Que ce soit avec les watch parties ou les séances de e-shopping en bande, « nous ne sommes pas sur des nouveaux usages mais sur l’adaptation d’usages existants – partager des outfits [tenues] avec ses potes en magasin, commenter des films – dans un contexte particulier de liberté sous condition », renchérit Lydia Faraj, lead strategist au sein de l’agence Dare.win. Pour Elysa Kahn, l’alternative à sa solution existe : envoyer des captures d’écran à ses amis via WhatsApp par exemple. Moins fluide.
« Avec le confinement, certaines applis comme Houseparty ont connu un momentum [élan] de consommation. C’est trop tôt pour savoir si on est ici dans un usage éphémère ou dans une tendance de fond, mais ce qui est sûr, c’est que l’intégration du communautaire dans l’expérience e-shopping est aujourd’hui primordial », insiste Lydia Faraj.

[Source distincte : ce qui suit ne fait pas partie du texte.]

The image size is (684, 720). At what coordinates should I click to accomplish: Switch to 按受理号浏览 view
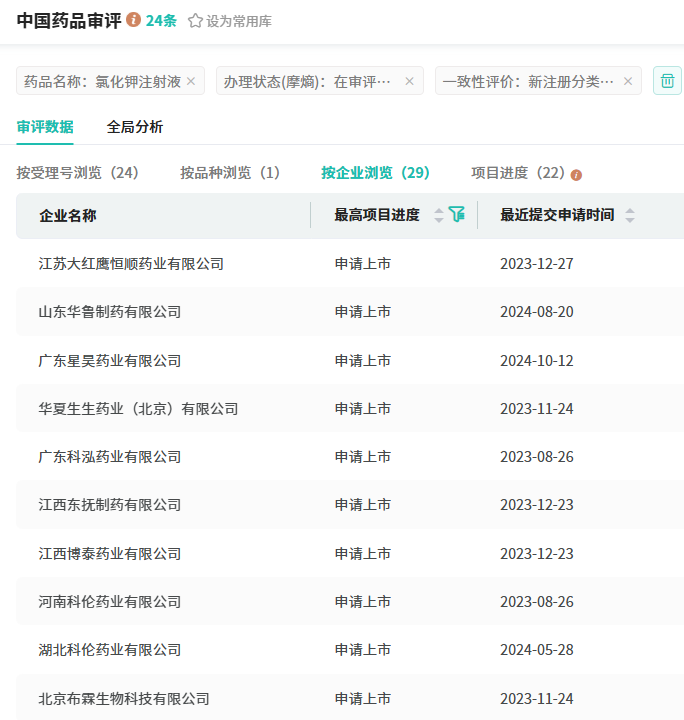click(x=77, y=173)
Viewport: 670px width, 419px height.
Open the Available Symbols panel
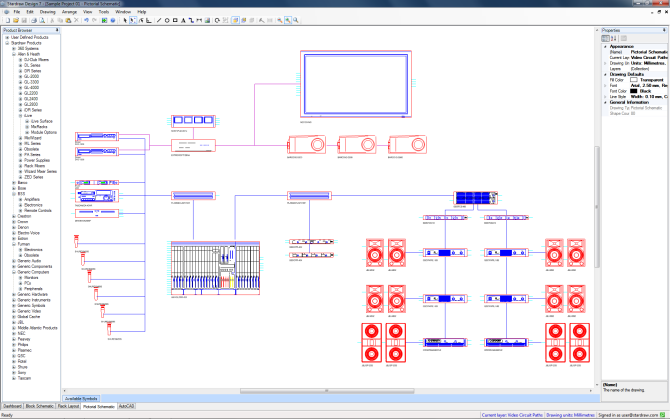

Sébastien Houdusse, de BETC Fullsix, ne dit pas le contraire, même si selon lui rien n’indique que le seul squadded shopping saura se généraliser : « On est ici sur les cibles les plus jeunes, sur certaines catégories de produits, comme l’habillement ou le make-up. Pour les achats qui se font par foyer, comme l’automobile ou la décoration, ça semble plus compliqué. » Le communautaire a ses limites.